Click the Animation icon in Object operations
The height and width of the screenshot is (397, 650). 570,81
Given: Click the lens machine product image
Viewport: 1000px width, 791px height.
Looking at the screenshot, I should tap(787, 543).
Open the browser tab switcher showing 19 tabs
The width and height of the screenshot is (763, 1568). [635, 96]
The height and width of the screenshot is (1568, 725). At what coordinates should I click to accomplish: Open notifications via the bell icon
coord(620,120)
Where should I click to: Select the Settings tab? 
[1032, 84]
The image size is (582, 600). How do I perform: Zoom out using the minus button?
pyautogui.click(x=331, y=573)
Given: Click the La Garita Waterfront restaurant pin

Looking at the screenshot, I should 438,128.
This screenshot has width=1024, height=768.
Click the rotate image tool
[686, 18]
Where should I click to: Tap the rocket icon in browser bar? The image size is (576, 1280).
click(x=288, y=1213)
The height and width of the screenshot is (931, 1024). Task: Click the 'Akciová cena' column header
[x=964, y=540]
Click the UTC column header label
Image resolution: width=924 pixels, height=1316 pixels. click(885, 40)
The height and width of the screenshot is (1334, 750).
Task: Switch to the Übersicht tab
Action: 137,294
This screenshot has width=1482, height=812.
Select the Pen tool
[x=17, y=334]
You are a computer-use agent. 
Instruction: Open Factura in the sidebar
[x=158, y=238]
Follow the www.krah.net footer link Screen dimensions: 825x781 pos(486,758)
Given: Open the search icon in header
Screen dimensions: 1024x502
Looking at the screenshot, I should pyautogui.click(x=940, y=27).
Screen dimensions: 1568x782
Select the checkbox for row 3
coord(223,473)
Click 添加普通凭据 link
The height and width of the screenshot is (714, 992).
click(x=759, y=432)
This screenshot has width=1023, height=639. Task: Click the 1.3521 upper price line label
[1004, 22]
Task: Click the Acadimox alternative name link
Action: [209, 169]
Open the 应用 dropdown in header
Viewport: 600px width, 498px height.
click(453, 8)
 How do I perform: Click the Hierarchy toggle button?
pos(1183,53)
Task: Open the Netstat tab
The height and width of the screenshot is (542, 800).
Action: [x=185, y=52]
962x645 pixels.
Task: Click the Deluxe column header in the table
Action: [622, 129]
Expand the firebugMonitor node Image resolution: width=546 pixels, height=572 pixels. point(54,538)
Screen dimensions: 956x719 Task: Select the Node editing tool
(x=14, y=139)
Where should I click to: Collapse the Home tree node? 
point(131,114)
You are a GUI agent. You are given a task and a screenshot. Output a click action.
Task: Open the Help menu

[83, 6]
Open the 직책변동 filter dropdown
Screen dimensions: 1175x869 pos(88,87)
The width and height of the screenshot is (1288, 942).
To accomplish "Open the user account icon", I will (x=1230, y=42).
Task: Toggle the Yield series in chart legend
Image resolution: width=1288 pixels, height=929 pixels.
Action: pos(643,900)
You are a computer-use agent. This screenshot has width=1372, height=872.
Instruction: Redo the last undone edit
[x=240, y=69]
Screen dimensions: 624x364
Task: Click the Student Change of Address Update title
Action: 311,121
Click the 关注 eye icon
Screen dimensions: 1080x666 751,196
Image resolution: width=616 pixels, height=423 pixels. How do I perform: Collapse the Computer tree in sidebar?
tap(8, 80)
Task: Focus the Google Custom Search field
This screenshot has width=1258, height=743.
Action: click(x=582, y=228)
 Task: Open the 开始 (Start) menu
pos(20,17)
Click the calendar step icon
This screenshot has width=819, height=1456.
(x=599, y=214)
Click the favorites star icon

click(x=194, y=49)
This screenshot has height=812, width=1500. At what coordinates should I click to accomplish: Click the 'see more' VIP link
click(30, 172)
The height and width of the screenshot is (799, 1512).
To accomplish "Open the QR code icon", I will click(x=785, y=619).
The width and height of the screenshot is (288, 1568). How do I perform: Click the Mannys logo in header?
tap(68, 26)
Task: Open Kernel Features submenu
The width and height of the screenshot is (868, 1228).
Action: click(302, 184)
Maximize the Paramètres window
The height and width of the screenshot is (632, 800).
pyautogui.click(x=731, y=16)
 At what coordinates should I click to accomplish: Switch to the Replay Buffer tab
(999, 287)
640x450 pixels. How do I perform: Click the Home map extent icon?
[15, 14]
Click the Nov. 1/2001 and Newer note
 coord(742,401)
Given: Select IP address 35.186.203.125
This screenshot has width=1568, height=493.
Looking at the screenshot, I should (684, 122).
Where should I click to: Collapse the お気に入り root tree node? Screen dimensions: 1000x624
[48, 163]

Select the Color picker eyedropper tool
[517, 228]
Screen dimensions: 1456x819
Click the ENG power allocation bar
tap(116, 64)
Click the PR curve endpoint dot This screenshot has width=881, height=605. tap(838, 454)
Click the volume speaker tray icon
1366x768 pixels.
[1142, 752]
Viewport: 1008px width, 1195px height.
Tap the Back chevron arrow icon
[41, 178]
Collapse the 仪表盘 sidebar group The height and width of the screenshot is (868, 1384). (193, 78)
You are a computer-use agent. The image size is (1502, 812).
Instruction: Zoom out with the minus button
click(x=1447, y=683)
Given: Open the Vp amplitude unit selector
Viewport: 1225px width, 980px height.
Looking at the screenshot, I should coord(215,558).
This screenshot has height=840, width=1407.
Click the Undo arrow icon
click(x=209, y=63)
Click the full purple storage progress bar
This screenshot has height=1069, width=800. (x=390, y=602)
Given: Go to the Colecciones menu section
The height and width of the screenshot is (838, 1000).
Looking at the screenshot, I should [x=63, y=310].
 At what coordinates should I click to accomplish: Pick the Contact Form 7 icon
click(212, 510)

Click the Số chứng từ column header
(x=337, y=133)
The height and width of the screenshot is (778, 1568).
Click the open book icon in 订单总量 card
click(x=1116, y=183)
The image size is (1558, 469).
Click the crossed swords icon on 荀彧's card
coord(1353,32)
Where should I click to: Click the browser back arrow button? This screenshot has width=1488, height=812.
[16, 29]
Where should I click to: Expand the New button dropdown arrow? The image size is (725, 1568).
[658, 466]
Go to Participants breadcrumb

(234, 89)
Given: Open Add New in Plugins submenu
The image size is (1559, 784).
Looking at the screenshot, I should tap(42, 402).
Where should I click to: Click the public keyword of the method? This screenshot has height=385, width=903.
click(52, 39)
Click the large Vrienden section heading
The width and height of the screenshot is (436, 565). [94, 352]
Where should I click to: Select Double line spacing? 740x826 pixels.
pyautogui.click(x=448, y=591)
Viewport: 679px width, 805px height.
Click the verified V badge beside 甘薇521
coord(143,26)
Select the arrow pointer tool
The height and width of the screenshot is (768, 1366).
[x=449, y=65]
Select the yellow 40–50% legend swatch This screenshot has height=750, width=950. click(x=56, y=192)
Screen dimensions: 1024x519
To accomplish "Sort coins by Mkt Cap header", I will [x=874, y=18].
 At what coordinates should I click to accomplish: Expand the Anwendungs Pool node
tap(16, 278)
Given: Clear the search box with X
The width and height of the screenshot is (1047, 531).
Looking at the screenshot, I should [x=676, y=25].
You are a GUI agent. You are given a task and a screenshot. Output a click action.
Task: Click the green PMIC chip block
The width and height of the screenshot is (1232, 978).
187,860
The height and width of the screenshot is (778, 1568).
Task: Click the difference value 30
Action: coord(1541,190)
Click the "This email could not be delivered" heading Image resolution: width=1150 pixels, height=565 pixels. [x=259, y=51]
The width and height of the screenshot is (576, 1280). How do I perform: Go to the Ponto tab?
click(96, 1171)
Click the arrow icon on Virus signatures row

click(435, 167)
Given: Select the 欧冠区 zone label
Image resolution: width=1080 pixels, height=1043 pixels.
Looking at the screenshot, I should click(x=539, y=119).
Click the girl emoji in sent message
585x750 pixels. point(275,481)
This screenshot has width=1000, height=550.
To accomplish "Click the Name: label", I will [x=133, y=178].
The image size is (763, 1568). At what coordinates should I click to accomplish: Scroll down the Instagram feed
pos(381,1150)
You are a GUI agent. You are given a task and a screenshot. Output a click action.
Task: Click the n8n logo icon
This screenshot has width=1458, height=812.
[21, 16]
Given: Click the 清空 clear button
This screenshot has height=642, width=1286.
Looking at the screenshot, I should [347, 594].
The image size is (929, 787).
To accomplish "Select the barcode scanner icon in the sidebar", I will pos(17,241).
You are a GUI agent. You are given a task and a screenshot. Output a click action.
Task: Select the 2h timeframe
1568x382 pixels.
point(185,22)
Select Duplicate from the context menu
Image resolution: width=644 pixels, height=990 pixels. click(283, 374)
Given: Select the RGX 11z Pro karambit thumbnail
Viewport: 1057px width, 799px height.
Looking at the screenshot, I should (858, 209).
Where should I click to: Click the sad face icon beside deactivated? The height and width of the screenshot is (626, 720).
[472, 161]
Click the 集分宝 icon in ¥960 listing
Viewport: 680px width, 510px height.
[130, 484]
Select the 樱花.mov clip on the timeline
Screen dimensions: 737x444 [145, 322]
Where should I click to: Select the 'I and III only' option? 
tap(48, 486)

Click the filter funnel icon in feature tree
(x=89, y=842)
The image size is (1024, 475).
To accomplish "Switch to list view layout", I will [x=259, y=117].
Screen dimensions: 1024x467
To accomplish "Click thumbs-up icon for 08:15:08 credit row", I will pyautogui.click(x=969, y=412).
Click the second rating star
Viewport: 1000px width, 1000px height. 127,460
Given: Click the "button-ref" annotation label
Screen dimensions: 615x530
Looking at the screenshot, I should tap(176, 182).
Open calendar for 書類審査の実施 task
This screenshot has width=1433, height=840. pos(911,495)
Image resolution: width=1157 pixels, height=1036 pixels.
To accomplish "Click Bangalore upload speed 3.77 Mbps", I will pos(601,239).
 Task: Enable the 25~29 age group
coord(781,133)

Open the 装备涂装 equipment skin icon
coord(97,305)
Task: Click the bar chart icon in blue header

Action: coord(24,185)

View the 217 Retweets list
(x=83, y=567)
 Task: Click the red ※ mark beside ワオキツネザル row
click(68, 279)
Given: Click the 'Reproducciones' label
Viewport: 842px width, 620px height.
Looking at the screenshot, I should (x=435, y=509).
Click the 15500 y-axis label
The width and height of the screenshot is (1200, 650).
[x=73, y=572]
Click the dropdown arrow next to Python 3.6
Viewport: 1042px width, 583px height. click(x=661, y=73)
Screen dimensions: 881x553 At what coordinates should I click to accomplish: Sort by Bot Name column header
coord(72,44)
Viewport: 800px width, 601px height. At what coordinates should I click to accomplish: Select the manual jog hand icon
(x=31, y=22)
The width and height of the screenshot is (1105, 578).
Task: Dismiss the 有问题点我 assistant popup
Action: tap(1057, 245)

● ● ● ●

Beginning at the line that holds "Open the 装备涂装 equipment skin icon", write out word for word each line through the end of the records.

- **Answer to this exercise**
Open the 装备涂装 equipment skin icon
coord(97,305)
Task: Click the bar chart icon in blue header

Action: coord(24,185)

View the 217 Retweets list
(x=83, y=567)
 Task: Click the red ※ mark beside ワオキツネザル row
click(68, 279)
Given: Click the 'Reproducciones' label
Viewport: 842px width, 620px height.
Looking at the screenshot, I should (x=435, y=509).
Click the 15500 y-axis label
The width and height of the screenshot is (1200, 650).
[x=73, y=572]
Click the dropdown arrow next to Python 3.6
Viewport: 1042px width, 583px height. click(x=661, y=73)
Screen dimensions: 881x553 At what coordinates should I click to accomplish: Sort by Bot Name column header
coord(72,44)
Viewport: 800px width, 601px height. At what coordinates should I click to accomplish: Select the manual jog hand icon
(x=31, y=22)
The width and height of the screenshot is (1105, 578).
Task: Dismiss the 有问题点我 assistant popup
Action: tap(1057, 245)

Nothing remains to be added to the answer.